Tabla de contenido
Ciudad de México.- Durante la conferencia matutina de este martes 10 de marzo, Omar García Harfuch, titular de la Secretaría de Seguridad y Protección Ciudadana (SSPC), puso nombre y apellido al cargamento interceptado en las costas de Guerrero. El funcionario confirmó que las dos toneladas de cocaína aseguradas el pasado domingo 8 de marzo pertenecen a una facción del Cártel de Sinaloa, marcando un golpe contundente a las finanzas de esta organización.
Harfuch detalló que este operativo no es un hecho aislado, sino que forma parte de una estrategia que ya suma 60 toneladas de droga incautadas exclusivamente por la Secretaría de Marina en lo que va de la administración de la presidenta Claudia Sheinbaum Pardo.
El despliegue en altamar y tierra
El secretario explicó que la vigilancia en las rutas marítimas ha sido clave para frenar el flujo de estupefacientes. En el caso específico de Acapulco, el Gabinete de Seguridad detectó 80 bultos de droga flotando a 200 millas náuticas al sur-suroeste de la costa. El personal de las Fuerzas Armadas logró asegurar el cargamento, cuyo peso preliminar se estima en dos toneladas, para ponerlo a disposición del Ministerio Público.

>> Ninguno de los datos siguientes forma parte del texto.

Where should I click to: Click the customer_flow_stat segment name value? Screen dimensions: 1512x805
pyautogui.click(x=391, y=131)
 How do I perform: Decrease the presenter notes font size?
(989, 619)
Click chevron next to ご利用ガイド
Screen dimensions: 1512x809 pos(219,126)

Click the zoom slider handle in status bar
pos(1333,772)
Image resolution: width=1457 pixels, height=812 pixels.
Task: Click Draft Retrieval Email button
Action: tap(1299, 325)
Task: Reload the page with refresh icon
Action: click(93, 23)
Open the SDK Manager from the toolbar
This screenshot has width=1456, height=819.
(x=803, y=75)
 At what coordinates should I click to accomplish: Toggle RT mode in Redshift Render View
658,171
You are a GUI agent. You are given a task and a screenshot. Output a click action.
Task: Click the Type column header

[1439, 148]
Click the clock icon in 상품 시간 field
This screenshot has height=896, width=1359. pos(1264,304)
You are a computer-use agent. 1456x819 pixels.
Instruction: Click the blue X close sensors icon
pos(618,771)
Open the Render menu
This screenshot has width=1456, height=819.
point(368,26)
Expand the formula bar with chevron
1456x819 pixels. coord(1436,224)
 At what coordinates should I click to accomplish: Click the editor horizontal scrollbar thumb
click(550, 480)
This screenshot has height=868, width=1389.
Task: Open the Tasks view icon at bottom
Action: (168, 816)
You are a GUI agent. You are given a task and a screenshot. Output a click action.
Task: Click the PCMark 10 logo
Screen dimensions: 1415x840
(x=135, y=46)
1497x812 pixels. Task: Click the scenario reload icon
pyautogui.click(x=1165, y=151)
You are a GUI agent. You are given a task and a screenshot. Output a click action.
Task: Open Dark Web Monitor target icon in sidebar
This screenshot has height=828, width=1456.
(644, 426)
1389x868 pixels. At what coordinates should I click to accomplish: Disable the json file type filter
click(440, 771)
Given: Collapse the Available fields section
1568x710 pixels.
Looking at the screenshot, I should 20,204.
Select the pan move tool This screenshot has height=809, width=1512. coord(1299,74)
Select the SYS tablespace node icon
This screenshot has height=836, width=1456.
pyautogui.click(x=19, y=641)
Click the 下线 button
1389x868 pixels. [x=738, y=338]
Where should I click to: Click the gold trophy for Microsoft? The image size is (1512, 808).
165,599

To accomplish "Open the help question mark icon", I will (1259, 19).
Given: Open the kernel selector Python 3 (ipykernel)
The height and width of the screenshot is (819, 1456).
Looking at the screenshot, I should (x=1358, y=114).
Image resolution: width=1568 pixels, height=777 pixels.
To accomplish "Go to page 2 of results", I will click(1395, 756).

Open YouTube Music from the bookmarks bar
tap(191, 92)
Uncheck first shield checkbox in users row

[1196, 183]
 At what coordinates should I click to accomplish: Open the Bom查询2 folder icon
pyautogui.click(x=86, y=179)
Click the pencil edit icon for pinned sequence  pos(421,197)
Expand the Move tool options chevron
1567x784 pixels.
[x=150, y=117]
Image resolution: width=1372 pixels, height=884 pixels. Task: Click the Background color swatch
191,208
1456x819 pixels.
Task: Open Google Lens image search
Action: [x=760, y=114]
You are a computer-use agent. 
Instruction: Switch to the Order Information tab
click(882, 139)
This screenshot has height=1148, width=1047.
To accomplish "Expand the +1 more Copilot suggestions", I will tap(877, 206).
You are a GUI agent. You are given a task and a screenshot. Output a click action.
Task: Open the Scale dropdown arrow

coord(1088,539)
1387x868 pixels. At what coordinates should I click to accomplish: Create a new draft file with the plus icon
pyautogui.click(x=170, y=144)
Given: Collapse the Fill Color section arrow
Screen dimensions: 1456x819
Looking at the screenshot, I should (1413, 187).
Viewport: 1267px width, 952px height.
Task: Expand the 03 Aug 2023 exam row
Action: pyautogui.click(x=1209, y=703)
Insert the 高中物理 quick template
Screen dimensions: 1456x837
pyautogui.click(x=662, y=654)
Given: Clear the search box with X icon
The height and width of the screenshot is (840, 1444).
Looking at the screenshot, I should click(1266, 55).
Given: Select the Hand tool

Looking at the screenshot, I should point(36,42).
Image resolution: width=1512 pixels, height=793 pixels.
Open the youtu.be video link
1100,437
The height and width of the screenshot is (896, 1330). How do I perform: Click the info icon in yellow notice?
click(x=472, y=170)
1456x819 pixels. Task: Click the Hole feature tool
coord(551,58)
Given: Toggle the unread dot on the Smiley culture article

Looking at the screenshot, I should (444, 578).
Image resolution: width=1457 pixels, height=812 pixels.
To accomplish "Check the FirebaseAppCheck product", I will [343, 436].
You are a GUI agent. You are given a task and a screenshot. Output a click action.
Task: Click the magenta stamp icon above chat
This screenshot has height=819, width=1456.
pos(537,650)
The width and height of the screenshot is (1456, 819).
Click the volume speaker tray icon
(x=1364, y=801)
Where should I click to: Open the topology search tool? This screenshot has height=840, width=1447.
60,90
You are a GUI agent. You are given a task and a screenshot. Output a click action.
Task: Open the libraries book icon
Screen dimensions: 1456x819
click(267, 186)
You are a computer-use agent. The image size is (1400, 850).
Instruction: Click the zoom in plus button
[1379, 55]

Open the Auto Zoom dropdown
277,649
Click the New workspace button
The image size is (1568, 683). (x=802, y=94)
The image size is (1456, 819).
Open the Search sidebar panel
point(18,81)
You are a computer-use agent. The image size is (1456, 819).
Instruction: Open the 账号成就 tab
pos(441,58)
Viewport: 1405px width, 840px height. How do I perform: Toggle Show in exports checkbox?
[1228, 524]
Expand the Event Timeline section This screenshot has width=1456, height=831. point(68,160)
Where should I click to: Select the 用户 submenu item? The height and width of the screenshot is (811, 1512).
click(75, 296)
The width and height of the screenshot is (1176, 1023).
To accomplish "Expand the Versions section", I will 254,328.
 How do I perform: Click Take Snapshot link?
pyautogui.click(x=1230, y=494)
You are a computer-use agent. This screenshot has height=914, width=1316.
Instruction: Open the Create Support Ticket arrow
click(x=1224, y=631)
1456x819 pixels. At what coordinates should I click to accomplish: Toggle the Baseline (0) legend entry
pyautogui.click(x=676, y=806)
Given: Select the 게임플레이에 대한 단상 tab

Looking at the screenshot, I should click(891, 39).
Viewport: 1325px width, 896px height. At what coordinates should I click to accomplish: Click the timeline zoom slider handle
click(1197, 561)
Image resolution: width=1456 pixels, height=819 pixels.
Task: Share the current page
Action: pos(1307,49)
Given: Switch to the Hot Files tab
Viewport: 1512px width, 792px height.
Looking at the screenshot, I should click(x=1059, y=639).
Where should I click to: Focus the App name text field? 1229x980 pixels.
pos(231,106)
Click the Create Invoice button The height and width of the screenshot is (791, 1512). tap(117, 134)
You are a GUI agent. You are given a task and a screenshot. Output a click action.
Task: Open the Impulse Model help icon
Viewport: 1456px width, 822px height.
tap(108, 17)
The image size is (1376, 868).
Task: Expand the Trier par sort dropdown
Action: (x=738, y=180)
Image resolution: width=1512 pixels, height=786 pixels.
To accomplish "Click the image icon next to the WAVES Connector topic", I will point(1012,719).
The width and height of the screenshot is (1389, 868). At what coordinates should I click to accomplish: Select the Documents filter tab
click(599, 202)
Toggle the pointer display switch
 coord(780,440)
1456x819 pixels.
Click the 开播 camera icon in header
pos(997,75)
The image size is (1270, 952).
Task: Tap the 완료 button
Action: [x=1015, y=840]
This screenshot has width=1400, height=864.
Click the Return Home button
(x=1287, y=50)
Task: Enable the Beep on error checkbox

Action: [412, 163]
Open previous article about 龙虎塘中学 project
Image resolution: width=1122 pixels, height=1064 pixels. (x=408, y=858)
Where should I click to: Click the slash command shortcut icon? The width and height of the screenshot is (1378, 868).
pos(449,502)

Mientras la Marina mantiene el control en las zonas navales, la Secretaría de la Defensa Nacional ha reportado un decomiso masivo por tierra que alcanza las 345 toneladas. Esta pinza operativa entre mar y tierra busca asfixiar las rutas de trasiego de los distintos grupos delictivos que operan en el país.
Cifras récord en la administración federal
Por su parte, la presidenta Claudia Sheinbaum destacó la coordinación entre la Marina, la Armada de México, la Fiscalía General de la República y la Guardia Costera. En total, bajo este esquema de colaboración, se han incautado 346 toneladas de distintas drogas en territorio nacional.
García Harfuch reiteró que la inteligencia y la interceptación en puntos estratégicos continuarán siendo la prioridad para desarticular las capacidades logísticas de los cárteles, confirmando que cada decomiso en altamar debilita la estructura operativa de las facciones criminales en el Pacífico.